Let me give you an another example.

In [9]:
print(">>", urljoin(baseUrl, "../img/img.jpg"))

>> http://test.com/img/img.jpg


### beautiful soup basic

[You can refer the beautiful soup reference.](https://www.crummy.com/software/BeautifulSoup/bs4/doc/)

In [21]:
from bs4 import BeautifulSoup
import sys
import os

html = """
<html>
<body>
<h1> Python BeautifulSoup study </h1>
<p> tag selector </p><p> css selector </p>
</body>
</html>
"""

You can parse html with `BeautifulSoup` function using "html.parser" feature.

In [22]:
soup = BeautifulSoup(html, "html.parser")
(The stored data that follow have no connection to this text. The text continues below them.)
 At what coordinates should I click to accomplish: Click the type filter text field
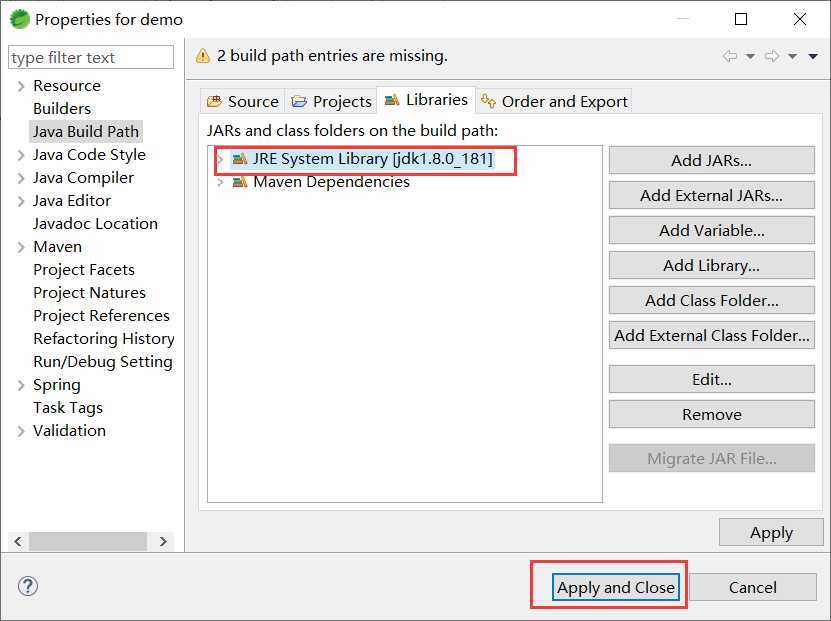(x=91, y=57)
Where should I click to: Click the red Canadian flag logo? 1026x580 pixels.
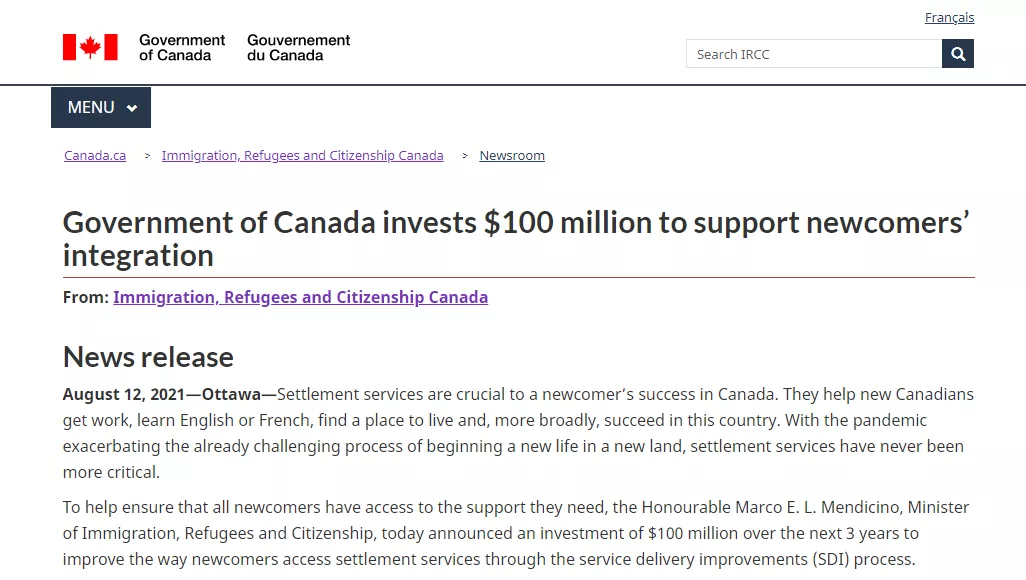pos(90,47)

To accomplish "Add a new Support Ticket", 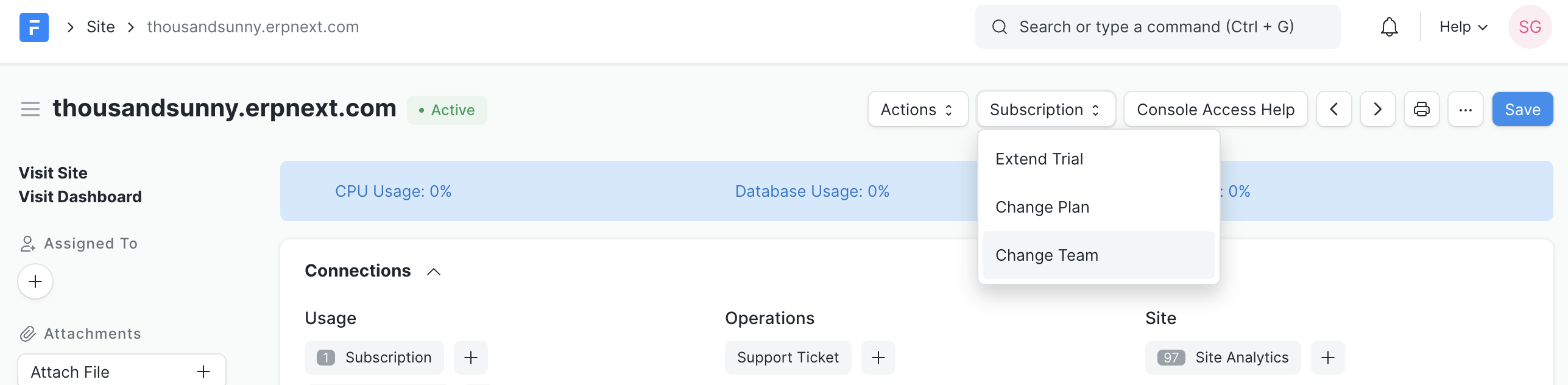I will (x=878, y=358).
`.prettify()` function shows html easy to read.

In [23]:
print(soup.prettify())

<html>
 <body>
  <h1>
   Python BeautifulSoup study
  </h1>
  <p>
   tag selector
  </p>
  <p>
   css selector
  </p>
 </body>
</html>



Let's acess the `<h1>`. If you want to access sub par of html, you can do it with `.`. For example **soup.html.body.h1**

In [28]:
h1 = soup.html.body.h1
print("h1 : ", h1)
print("h1 contents : ", h1.string)

h1 :  <h1> Python BeautifulSoup study </h1>
h1 contents :   Python BeautifulSoup study 


What about `<p>` case? First, get the first `<p>` and access next `<p>` with `.next_sibling`. <br>
※ If html has `<p> </p>` \n `<p> </p>` structure, `.next_sibling` will get the '\n'. Therefore, you'd better preprocess for remocing '\n' or should use `.next_sibling` twice. (.next_sibling.next_sibling).

In [30]:
p1 = soup.html.body.p
print("p1 : ", p1)
p2 = p1.next_sibling
print("p2 : ", p2)

p1 :  <p> tag selector </p>
p2 :  <p> css selector </p>


`.previous_sibling` method access previous `<p> </p>`.

In [31]:
p3 = p2.previous_sibling
print("p3 : ", p3)

p3 :  <p> tag selector </p>


### beautiful soup - tag selector

In [43]:
html = """
<html>
<body>
    <ul>
        <li><a href = "http://www.google.com">google</a></li>
        <li><a href = "httpL//www.yahoo.com">yahoo</a></li>
        <li><a href = "http://www.naver.com">naver</a></li>        
        <li><a href = "http://www.github.com">github</a></li>
        <li><a href = "http://www.github.com/gaussian37">github</a></li>
    </ul>
</body>
</html>

"""

soup = BeautifulSoup(html, "html.parser")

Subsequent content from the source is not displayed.